Od początku czekałam na wykład Tobiasza Kujawy prowadzącego bloga i rewelacyjny fanpage Freestyle Voguing. Polecam nie tylko blogerom. Piękna poprawna polszczyzna, ogromna wiedza na temat świata mody, dobry gust, dużo dowcipnych uwag, wysublimowana ironia. Nic, tylko czytać i się od niego uczyć. Nie czuję się ekspertem w dziedzinie bloga i internetu, i byłam przekonana, że 300 uczestników konferencji z całej Polski będzie tłumnie witać autora bloga.
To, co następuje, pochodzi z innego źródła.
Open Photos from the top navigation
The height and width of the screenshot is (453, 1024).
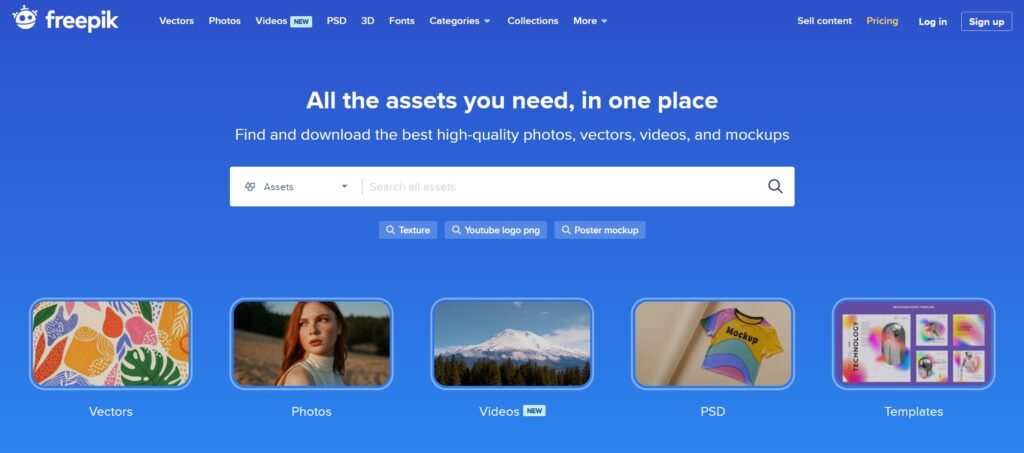(x=225, y=21)
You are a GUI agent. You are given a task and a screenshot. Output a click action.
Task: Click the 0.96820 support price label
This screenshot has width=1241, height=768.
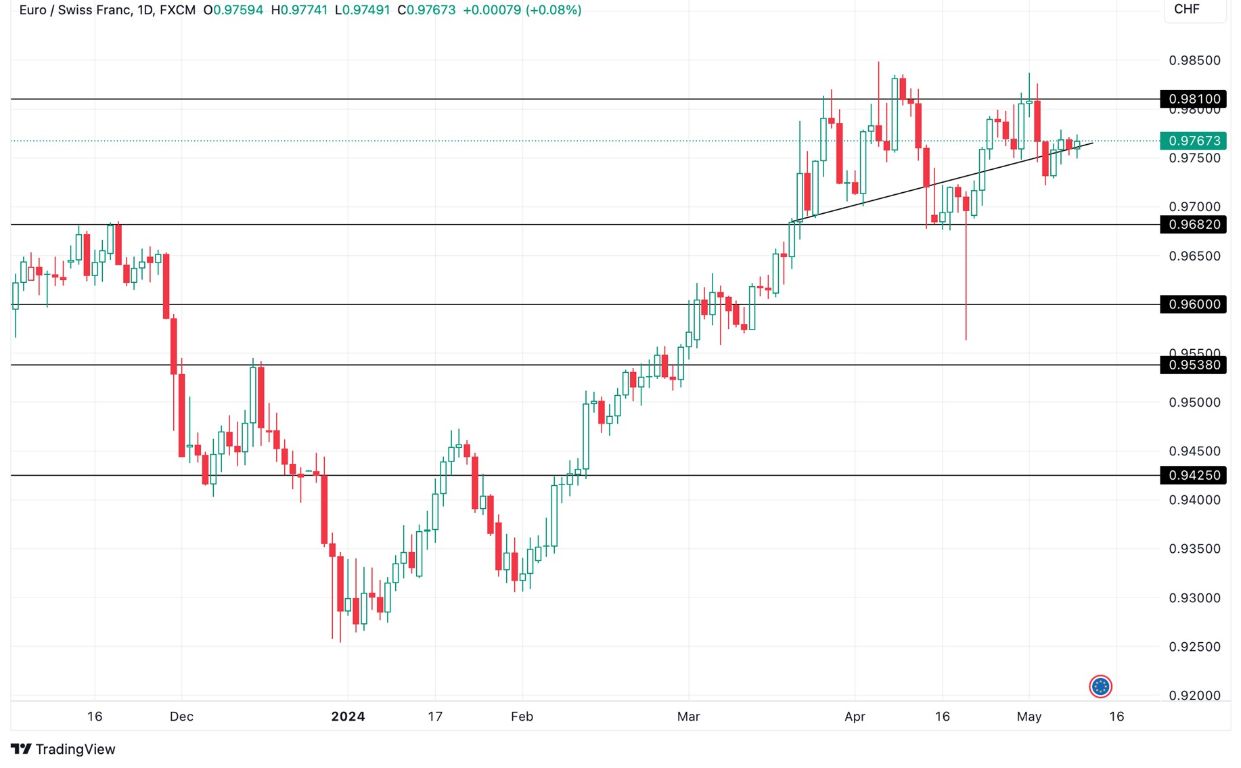coord(1196,224)
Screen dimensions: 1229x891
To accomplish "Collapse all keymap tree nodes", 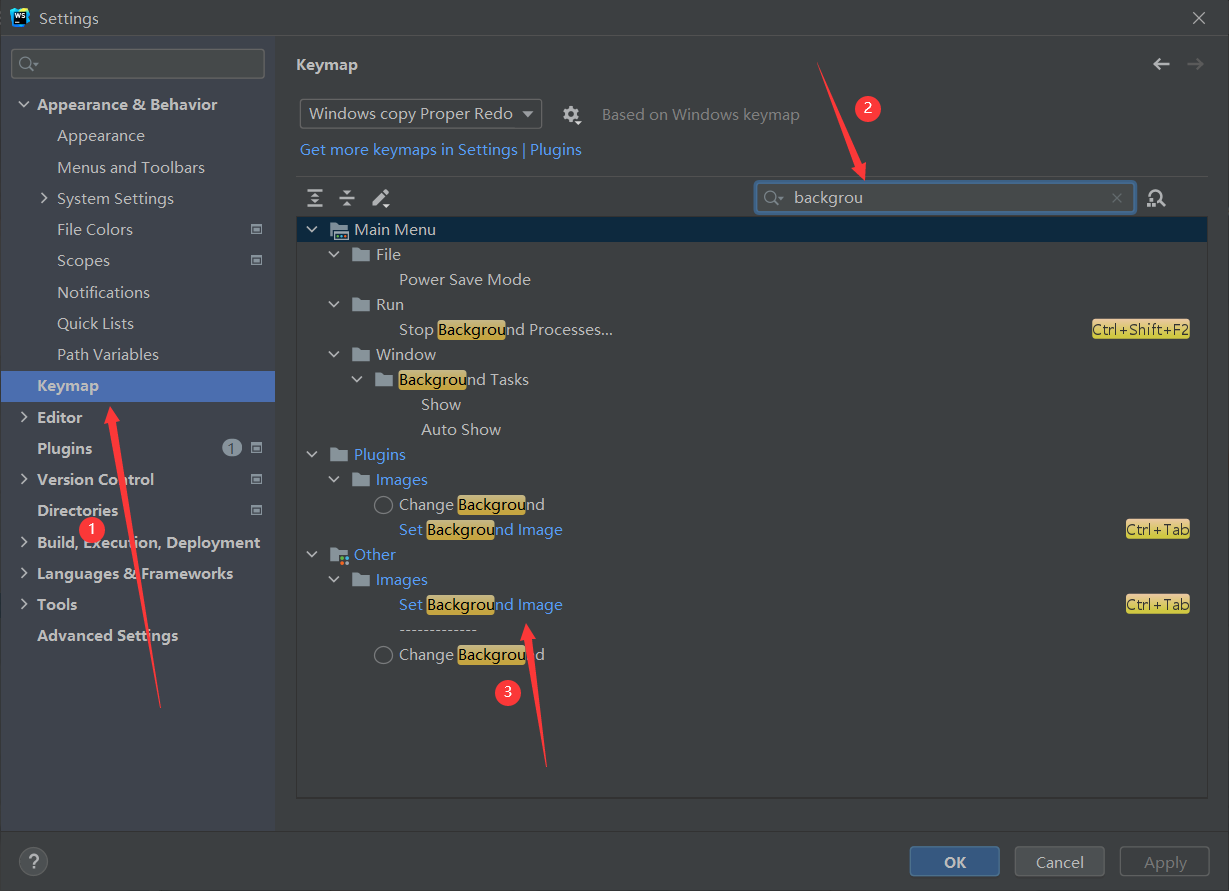I will click(x=347, y=198).
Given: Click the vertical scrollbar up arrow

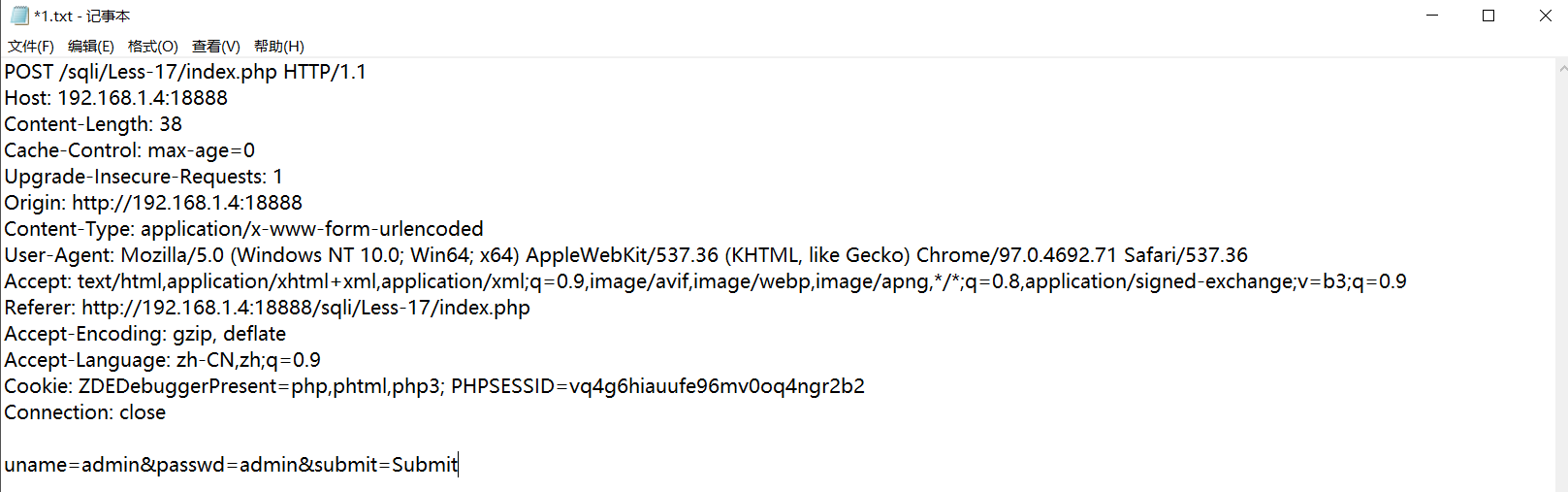Looking at the screenshot, I should 1562,69.
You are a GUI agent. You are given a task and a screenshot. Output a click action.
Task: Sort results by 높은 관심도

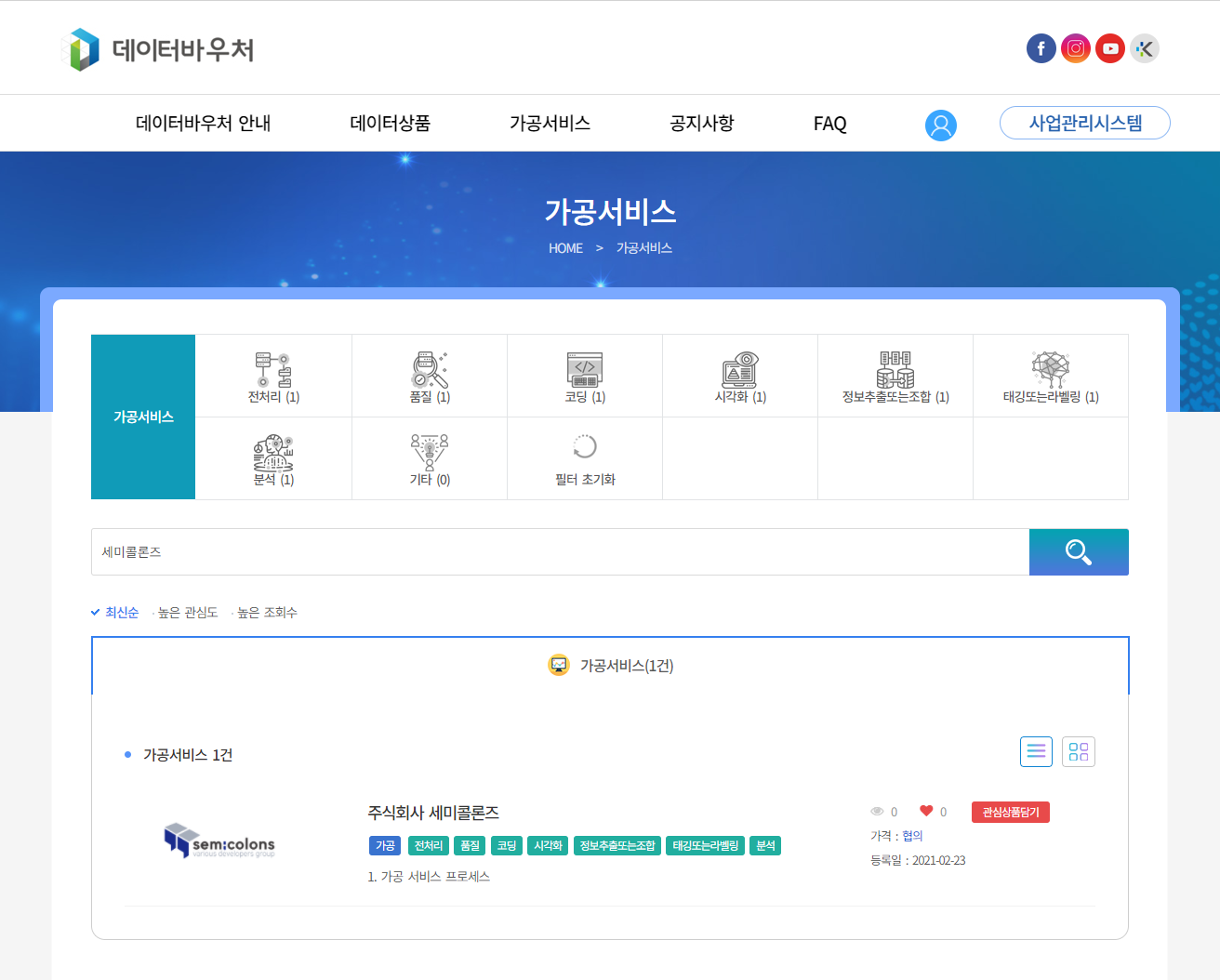(x=187, y=613)
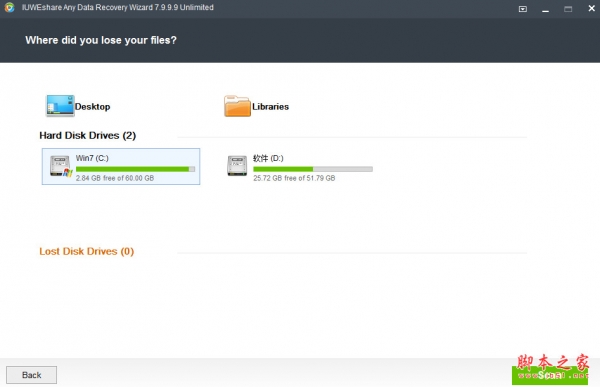Maximize the Data Recovery Wizard window

point(568,9)
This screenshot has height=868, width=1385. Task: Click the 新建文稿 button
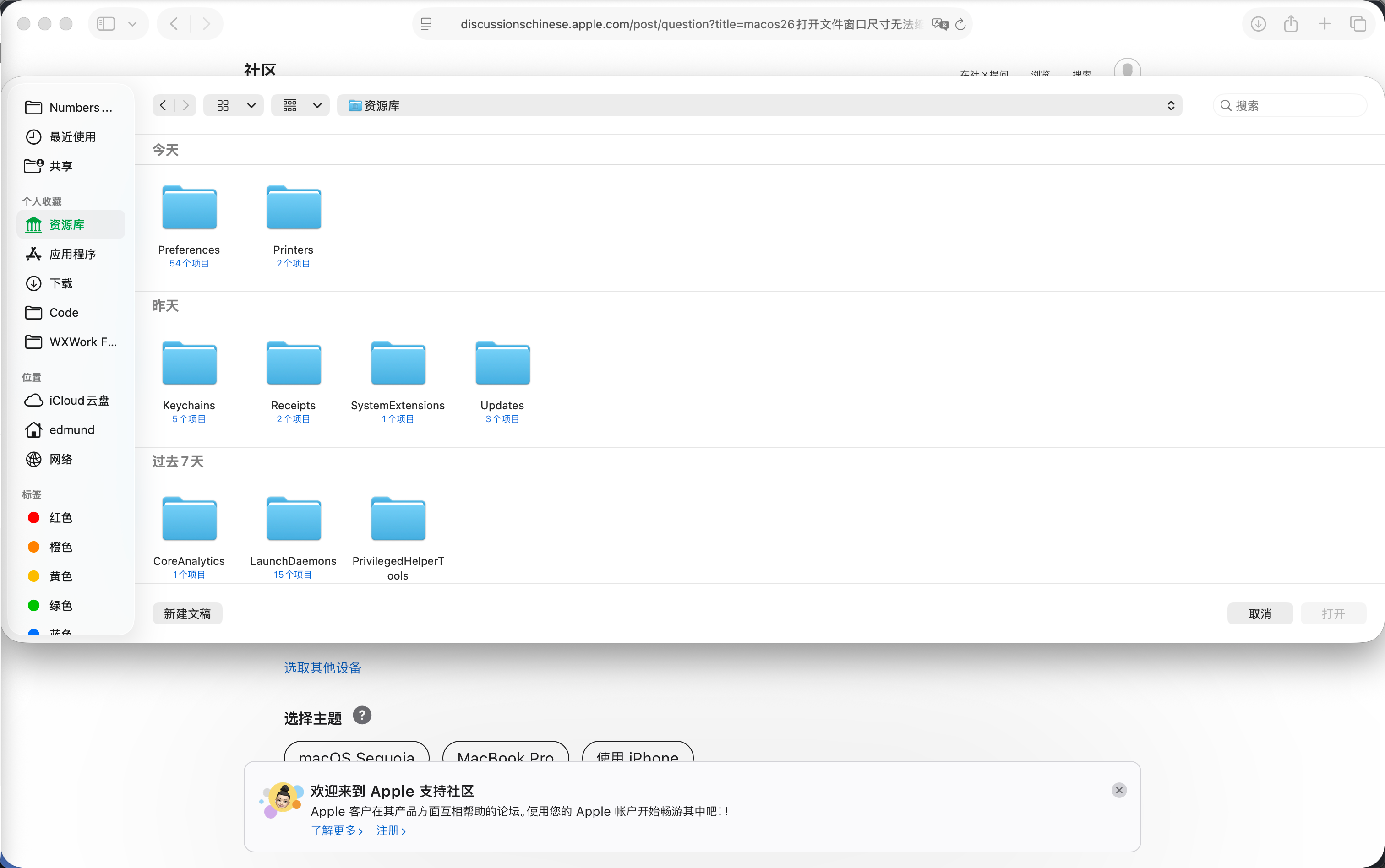tap(187, 613)
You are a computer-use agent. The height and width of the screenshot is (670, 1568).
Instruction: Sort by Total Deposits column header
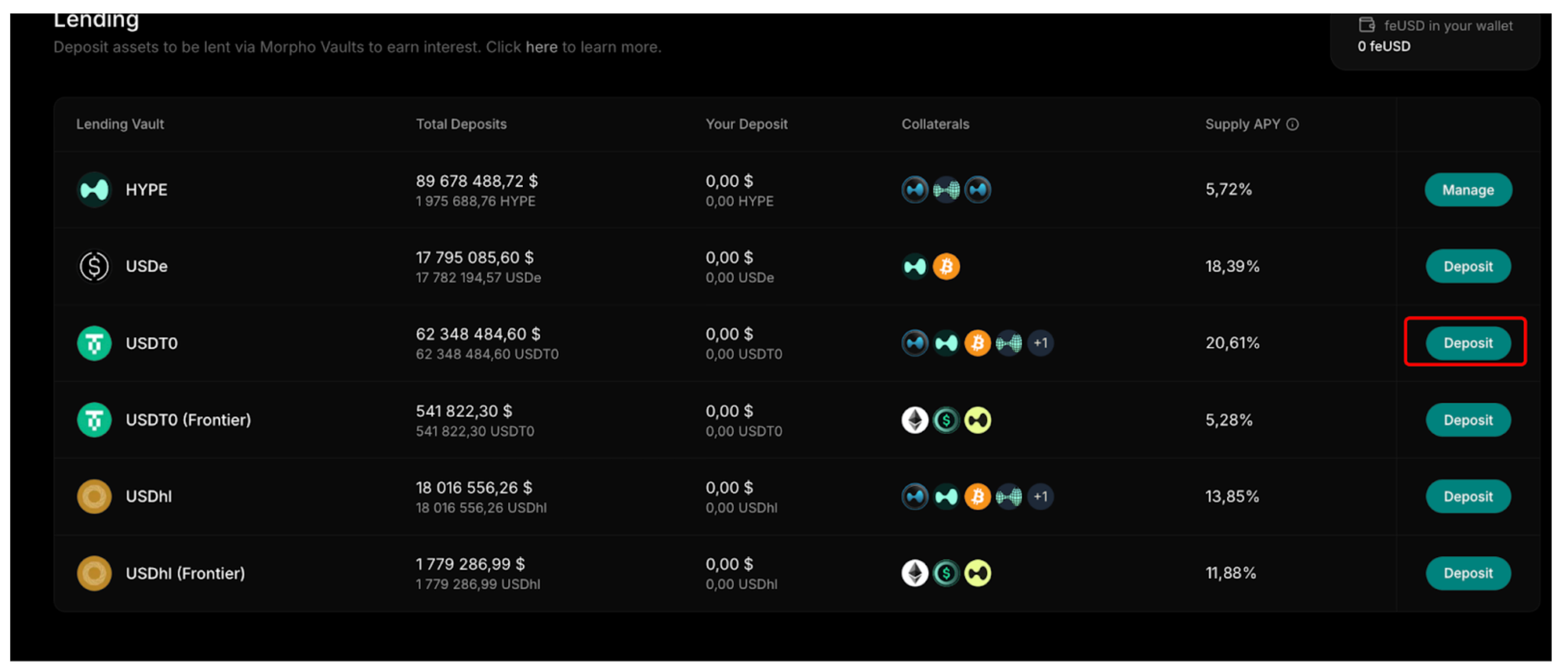point(461,124)
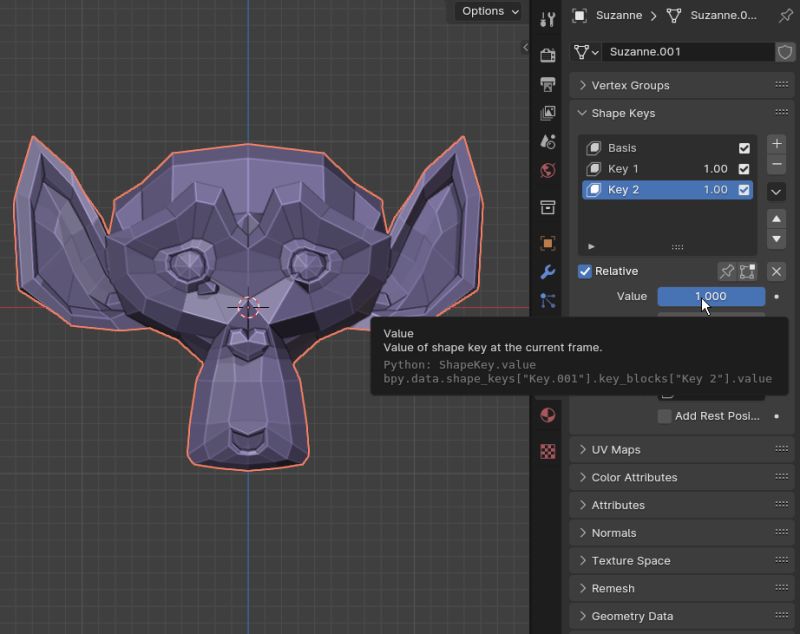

Błąd. Średnia wieku 25-29 lat chyba niestety wskazuje, że dziewczęta nie dorosły do pisarstwa, na blogu piszą o czymkolwiek (lifestyle jest tu wytrychem do płytkich wpisów o niczym), i co mnie zdziwiło najbardziej, nie miały pojęcia, kim jest Tobiasz Kujawa.
Pisząc swojego bloga, czytam także inne blogi, nie tylko kosmetyczne, podpatruję konkurencję (szczególnie ekologiczną), szukam inspiracji (nie mylić z kopiowaniem) i uczę się nieustannie pisać. Freestyle Voguing to blog, z którego można się uczyć niezależnie od tego, czy piszemy o modzie, czy o urodzie. Cała jego prezentacja na konferencji była fantastyczna, robiłam notatki, wiele się dowiedziałam i nauczyłam. Mam nadzieję, że będzie to widać po moich kolejnych wpisach, ale pozwólcie, że tajniki warsztatu zostawię tylko dla siebie.
Meet beauty, mimo natłoku sponsorów kosmetycznych, których lista składników jest dość słaba, oceniam pozytywnie. Zaskoczył mnie na koniec prezent od Annabelle Minerals. Mam nadzieję, że w przyszłym roku będzie więcej firm eko, bo bardzo mi ich brakowało w tej edycji. W ankiecie wyraziłam zresztą jasno, że chętnie uczestniczyłabym w panelu na temat kosmetyków ekologicznych. To prężnie rozwijający się rynek i kobiety przywiązują coraz większą wagę do listy składników kosmetyków. Meet beauty – czekamy na przyszły rok!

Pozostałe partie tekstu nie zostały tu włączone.